* **Task prompt**:
Lay out as a Markdown table the lines of the material from the line with "Alle (439, 275)" through the end of the material, leaving out blank lines, with the columns "Row" for the row number and "Line" for the line itself.
^^^^^^^^
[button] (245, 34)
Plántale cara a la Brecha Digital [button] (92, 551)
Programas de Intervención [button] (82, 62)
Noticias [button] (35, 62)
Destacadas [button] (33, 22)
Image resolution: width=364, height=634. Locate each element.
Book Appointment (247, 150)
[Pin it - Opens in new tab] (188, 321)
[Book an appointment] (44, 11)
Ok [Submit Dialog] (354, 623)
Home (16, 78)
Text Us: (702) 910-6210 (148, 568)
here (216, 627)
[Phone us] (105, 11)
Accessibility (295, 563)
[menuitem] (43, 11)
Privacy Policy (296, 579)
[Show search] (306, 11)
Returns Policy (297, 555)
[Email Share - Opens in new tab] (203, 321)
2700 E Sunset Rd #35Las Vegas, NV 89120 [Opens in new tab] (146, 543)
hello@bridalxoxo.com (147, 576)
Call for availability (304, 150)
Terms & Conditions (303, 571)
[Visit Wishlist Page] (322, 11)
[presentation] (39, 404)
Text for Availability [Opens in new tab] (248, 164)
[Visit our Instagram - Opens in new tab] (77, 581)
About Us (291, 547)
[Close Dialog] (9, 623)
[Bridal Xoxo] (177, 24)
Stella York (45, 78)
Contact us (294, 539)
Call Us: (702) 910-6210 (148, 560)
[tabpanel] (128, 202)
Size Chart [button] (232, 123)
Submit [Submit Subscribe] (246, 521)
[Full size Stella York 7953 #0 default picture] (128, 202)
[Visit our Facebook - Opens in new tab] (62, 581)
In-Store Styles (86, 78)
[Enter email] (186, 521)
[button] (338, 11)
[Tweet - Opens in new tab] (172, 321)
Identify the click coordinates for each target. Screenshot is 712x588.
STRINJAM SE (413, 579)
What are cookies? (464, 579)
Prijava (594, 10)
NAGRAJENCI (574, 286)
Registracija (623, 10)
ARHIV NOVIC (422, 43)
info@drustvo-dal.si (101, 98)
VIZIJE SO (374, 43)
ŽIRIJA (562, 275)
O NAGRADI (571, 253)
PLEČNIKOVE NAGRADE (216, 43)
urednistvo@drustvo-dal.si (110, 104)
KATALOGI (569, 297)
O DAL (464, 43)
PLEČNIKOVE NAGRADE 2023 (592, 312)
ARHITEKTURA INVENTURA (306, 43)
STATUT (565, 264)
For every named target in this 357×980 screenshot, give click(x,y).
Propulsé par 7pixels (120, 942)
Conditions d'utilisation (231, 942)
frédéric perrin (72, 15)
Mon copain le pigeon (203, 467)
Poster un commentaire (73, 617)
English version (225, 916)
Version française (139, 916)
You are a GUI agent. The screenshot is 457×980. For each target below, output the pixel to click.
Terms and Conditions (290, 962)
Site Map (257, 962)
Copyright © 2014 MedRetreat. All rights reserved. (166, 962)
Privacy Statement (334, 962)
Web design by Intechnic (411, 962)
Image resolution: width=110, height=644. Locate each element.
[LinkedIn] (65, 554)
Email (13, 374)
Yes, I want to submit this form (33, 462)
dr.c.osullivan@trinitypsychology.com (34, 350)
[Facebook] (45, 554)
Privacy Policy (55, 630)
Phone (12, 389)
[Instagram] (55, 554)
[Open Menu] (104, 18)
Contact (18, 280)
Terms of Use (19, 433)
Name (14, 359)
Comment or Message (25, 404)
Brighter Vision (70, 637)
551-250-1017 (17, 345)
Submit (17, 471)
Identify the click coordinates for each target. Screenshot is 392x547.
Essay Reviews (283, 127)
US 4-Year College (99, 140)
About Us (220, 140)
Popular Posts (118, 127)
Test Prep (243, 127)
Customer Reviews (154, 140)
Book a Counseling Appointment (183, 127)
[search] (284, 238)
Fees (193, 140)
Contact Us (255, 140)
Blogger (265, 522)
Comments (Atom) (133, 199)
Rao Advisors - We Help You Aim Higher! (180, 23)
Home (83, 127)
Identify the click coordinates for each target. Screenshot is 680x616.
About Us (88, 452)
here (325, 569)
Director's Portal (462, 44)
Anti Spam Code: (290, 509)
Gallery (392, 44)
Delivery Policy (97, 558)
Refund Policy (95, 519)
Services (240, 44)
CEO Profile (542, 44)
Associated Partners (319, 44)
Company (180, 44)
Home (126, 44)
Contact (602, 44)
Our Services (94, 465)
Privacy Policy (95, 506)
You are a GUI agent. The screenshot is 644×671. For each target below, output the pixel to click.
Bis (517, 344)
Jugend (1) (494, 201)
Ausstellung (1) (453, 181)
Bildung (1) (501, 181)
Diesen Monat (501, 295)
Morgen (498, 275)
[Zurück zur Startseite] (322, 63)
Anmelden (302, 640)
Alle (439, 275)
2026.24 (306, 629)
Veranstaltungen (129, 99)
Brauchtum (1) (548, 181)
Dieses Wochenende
^^^^^^^^
* **Complete response**:
| Row | Line |
|---|---|
| 1 | Alle (439, 275) |
| 2 | 2026.24 (306, 629) |
| 3 | Veranstaltungen (129, 99) |
| 4 | Brauchtum (1) (548, 181) |
| 5 | Dieses Wochenende |